→ The data

******

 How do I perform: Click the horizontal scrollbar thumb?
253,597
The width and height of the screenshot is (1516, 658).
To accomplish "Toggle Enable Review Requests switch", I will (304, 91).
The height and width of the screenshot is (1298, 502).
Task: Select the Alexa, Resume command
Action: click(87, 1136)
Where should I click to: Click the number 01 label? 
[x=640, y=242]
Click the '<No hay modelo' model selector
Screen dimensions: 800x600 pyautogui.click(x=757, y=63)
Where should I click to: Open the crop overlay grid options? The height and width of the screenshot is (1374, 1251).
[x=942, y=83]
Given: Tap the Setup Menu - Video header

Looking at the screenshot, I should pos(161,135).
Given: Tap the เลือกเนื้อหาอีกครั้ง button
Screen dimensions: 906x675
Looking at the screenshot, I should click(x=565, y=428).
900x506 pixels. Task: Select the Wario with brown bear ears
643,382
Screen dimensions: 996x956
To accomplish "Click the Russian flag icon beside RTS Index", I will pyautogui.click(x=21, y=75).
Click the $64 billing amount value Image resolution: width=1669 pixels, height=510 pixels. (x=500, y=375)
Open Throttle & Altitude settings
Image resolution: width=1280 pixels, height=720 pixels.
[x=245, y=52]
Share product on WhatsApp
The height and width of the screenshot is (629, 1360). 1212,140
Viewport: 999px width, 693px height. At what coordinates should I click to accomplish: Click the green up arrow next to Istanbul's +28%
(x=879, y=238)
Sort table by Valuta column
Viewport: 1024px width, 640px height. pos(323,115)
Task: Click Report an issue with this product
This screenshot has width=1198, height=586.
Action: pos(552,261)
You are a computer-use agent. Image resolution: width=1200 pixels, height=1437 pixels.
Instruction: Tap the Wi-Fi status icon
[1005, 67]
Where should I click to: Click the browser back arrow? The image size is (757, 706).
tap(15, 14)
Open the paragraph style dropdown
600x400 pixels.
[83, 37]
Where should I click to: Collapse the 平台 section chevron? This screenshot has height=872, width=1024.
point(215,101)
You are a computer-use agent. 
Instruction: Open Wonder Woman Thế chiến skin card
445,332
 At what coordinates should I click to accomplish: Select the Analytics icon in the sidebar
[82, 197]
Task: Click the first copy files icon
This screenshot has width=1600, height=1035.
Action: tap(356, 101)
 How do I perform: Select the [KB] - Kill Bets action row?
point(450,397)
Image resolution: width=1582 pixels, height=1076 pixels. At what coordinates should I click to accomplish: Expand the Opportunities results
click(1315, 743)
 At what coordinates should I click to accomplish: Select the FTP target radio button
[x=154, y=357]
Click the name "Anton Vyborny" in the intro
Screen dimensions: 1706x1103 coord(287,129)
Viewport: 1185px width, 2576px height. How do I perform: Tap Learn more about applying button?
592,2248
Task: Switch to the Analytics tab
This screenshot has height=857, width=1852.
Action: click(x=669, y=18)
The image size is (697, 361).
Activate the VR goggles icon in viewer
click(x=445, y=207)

******

Wherever the string "agent" occurs in the records, copy the line it is in.

You are a computer-use agent. Image resolution: width=1200 pixels, height=1437 pixels.
You are a computer-use agent. 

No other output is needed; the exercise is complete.